Ainsi que chaque soir montons sur la colline
D’où l’on peut voir briller toute la mer divine ;
Et le sort pitoyable enfin nous fera voir
Peut-être et reconnaître,
« — Jamais mon cœur n’eut un désir plus cher, —
La nef d’Ulysse sur la mer,


Vers libres, libre musique aussi ; qui, s’étant retenue, repliée en maint passage, à présent se déploie. Ceci, comme bien l’on pense, n’est point un air ; plutôt un lied, mieux encore : une strophe, et du lyrisme le plus émouvant. Le progrès en est continu jusqu’à la cime, où s’allume une flamme. Et la métrique sonore en est parfaite. il n’est pas jusqu’à la parenthèse (Jamais mon cœur n’eut un désir plus cher), que la musique, imitatrice de la parole, ne relègue à l’arrière-plan. Ainsi la logique, voire la syntaxe, est observée par les sons. Mais c’est à l’âme, encore plus qu’à l’esprit, qu’ils se montrent dociles. Ils en traduisent, ils en accusent les moindres mouvements. Paisibles d’abord, dès le second vers ils s’animent, se troublent. Autant que d’un mot, mis en sa place, qui dira le pouvoir d’une note, d’une note sur un mot, de ce peu de notes sur ce peu de mots, qu’elles font vibrer, frémir d’angoisse et d’amour : « toute la mer divine. » Maintenant tout se calme. Puis de nouveau tout s’exalte. Le nom d’Ulysse provoque l’éclat suprême, qui lentement s’éteint et meurt, et dans le demi-silence de la symphonie apaisée, l’épouse n’entend plus chanter tout bas, que le souvenir et le signe sonore de l’époux.
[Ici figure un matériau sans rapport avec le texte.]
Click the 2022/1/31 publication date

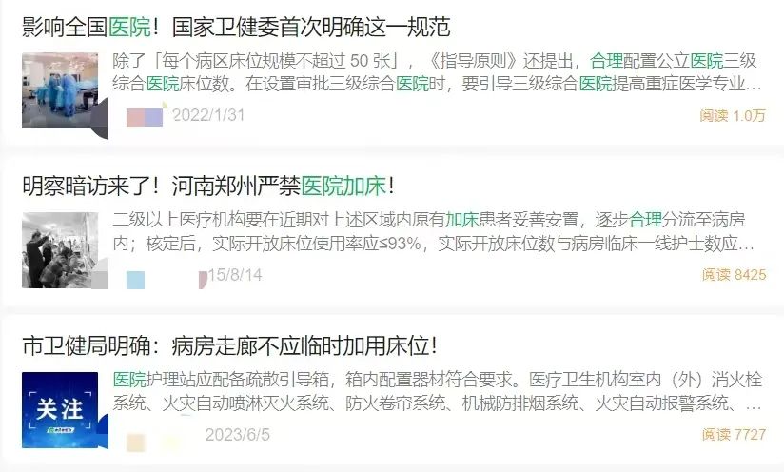point(208,115)
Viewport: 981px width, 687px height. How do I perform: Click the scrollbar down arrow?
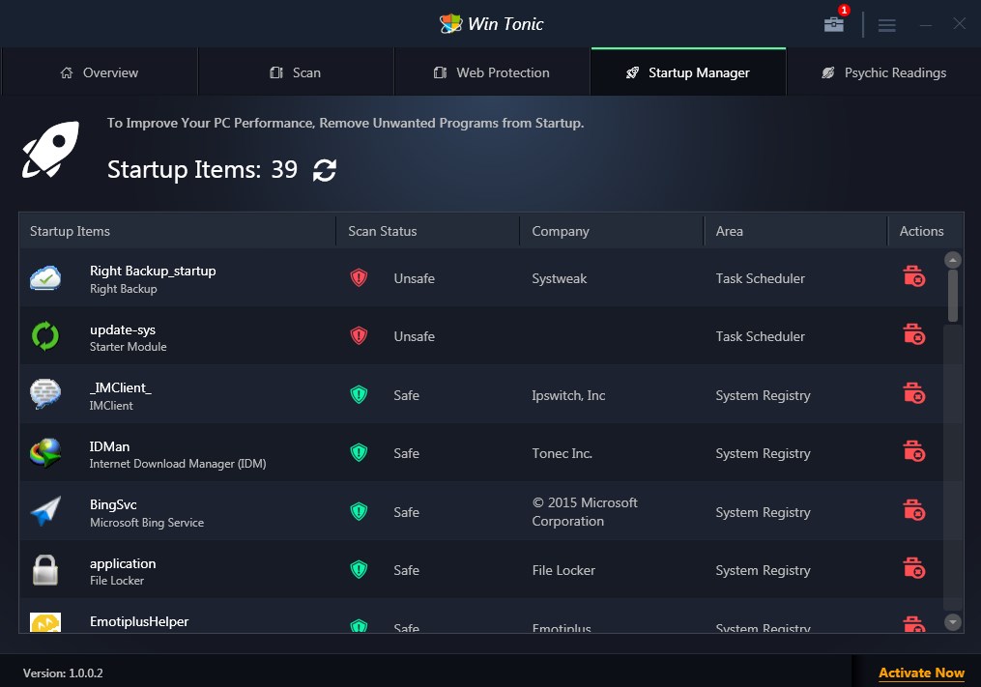click(x=952, y=621)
Demi-silences, ou plutôt silences de l’orchestre et des voix tour à tour, voilà, dans Pénélope, encore un dernier élément de mystère et de poésie. Élément d’équilibre aussi. La musique elle-même peut, doit avoir des beautés presque taciturnes. Pour elle, comme pour l’architecture, l’alternance des pleins et des vides est une loi.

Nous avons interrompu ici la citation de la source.